[[ Provided text open ]]

First look: Alabama vs. Washington, Clemson vs. Ohio State

Petersen happy to see Washington get rewarded (1:24)

Washington coach Chris Petersen reacts to his team being selected No. 4 in the College Football Playoff rankings. (1:24)

No more haggling and debating. The College Football Playoff selection committee has spoken, and the semifinal matchups are set.

All four teams own national championships, although it was 25 years ago for No. 4 Washington and 35 years ago for No. 2 Clemson. No. 3 Ohio State won the inaugural College Football Playoff in 2014 and No. 1 Alabama has won four of the past seven national titles.

Clemson and Ohio State will be playing for the second time in the past four seasons in the postseason. Clemson rallied for a 40-35 win in the Orange Bowl to cap the 2013 season, and similar to that game, this matchup features a pair of seasoned quarterbacks who have performed and delivered on big stages.

Clemson's Deshaun Watson has accounted for 43 touchdowns this season and gave Alabama's vaunted defense fits in the national championship game a year ago with his ability to run and pass. The one knock on Watson, who has racked up 739 yards of total offense and 11 touchdowns in his past two games, is that he's prone to turnovers. He has thrown 14 interceptions this season.

Ohio State's J.T. Barrett is equally difficult to defend with his ability to create. He has passed for 2,428 yards and 24 touchdowns (and just five interceptions), while also rushing for 847 yards and nine touchdowns.

Ultimately, it may come down to whether Ohio State can force Watson and that Clemson offense to commit turnovers. The Buckeyes have intercepted 19 passes this season, tied for third most in the country, and it's difficult to see Ohio State winning this game if the Buckeyes don't take the ball away and create some short fields for the offense.

Getting to Watson on first down will also be critical. In his past two games, he has completed 25 of 29 passes for 307 yards and six touchdowns on first down.

Ohio State has been steady defensively all season. The Buckeyes are third nationally in scoring defense (14.2 points per game) and have allowed more than 24 points only once. Clemson's defense, meanwhile, has been more of an enigma. The Tigers are loaded on the defensive line. The one-two punch of Christian Wilkins and Carlos Watkins is as talented as it gets, and the Tigers are tied for second nationally with 112 tackles for loss. It's going to be a real challenge for Pat Elflein and the rest of that Ohio State offensive line to block the Clemson front, but the Tigers have given up their share of points. In their past six outings, they've allowed at least 34 points three times.

[[ Provided text closed ]]
[[ Data block open ]]

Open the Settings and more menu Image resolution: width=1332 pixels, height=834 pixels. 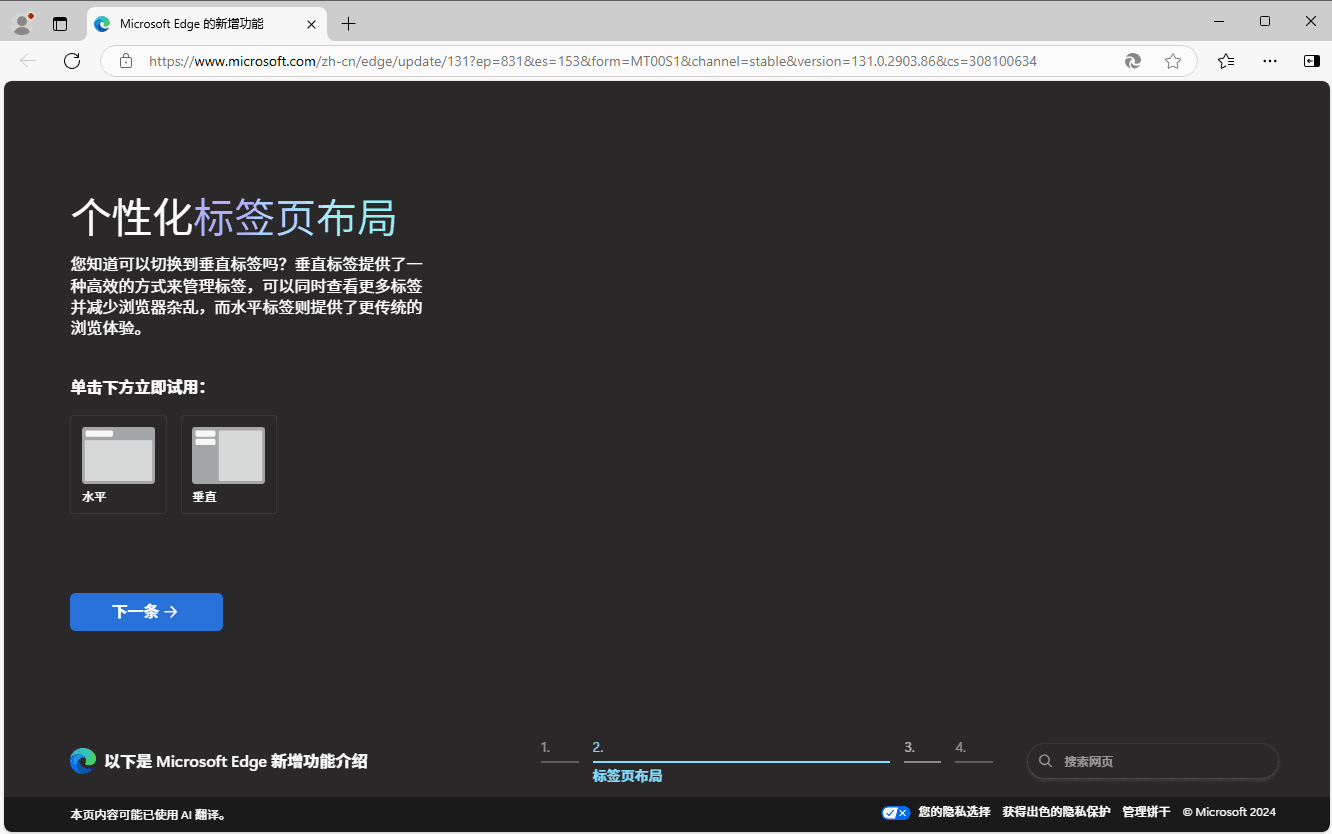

[[ Data block closed ]]

• [Work instruction]:
Update the passage of the playoff preview between "All four teams" and "seven national titles.", inclusive, so that "inaugural" becomes "first", and give the result. You won't need the listing for this.

• [Answer box]:
All four teams own national championships, although it was 25 years ago for No. 4 Washington and 35 years ago for No. 2 Clemson. No. 3 Ohio State won the first College Football Playoff in 2014 and No. 1 Alabama has won four of the past seven national titles.